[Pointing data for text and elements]
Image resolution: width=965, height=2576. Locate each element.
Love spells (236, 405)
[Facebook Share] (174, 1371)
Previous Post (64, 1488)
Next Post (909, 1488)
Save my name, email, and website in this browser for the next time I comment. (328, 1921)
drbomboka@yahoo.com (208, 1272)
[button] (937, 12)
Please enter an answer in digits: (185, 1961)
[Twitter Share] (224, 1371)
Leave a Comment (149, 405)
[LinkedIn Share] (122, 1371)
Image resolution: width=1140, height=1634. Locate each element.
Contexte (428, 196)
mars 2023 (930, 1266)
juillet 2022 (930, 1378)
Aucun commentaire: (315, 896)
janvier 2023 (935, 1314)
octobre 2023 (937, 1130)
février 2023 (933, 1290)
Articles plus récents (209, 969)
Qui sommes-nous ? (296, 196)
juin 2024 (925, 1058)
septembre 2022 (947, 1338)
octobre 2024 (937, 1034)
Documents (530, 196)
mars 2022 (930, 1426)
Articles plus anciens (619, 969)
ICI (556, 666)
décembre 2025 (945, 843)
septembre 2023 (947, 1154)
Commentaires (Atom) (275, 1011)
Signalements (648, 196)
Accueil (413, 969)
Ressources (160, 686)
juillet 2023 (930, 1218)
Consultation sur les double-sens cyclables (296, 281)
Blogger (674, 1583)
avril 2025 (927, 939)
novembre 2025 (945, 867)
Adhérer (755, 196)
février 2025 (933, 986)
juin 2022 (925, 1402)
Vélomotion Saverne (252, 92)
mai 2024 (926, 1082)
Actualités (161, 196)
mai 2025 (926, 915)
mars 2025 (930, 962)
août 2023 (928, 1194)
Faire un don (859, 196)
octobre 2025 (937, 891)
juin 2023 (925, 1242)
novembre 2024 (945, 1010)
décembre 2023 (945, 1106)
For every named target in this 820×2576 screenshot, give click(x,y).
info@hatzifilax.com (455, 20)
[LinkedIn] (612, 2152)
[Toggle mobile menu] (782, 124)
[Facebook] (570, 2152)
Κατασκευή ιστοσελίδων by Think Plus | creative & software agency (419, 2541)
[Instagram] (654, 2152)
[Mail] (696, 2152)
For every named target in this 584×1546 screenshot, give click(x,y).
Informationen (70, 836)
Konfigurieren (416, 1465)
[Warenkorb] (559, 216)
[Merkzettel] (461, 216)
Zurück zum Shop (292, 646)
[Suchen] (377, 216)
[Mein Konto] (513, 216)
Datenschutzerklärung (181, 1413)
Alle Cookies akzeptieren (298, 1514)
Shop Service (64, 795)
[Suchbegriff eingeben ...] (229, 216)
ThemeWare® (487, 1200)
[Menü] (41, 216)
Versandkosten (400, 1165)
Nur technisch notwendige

[DIRECTION] Can you scale the coordinates in the data, starting with the line containing "Qui sommes-nous ? (296, 196)" and going on through the line containing "novembre 2024 (945, 1010)", by multiplying each one by 1.15 and rounding to whole numbers with halves rounded up? Give back only those lines, each in full with its text and its scaled coordinates.

[WRITTEN ANSWER]
Qui sommes-nous ? (340, 225)
juin 2024 (1064, 1217)
septembre 2022 (1089, 1539)
octobre 2024 (1078, 1189)
Documents (610, 225)
mars 2022 (1070, 1640)
Articles plus anciens (712, 1114)
ICI (639, 766)
décembre 2025 (1087, 969)
septembre 2023 (1089, 1327)
Commentaires (Atom) (316, 1163)
Signalements (745, 225)
Accueil (475, 1114)
Ressources (184, 789)
juillet 2023 (1070, 1401)
Consultation sur les double-sens cyclables (340, 323)
Blogger (775, 1820)
avril 2025 (1066, 1080)
novembre 2025 (1087, 997)
Adhérer (868, 225)
février 2025 (1073, 1134)
juin 2022 (1064, 1612)
Vélomotion Saverne (290, 106)
mai 2024 (1065, 1244)
Actualités (185, 225)
mai 2025 (1065, 1052)
mars 2025 (1070, 1106)
août 2023 (1067, 1373)
Faire un don (988, 225)
octobre 2025 (1078, 1025)
juin 2023 (1064, 1428)
novembre 2024 (1087, 1162)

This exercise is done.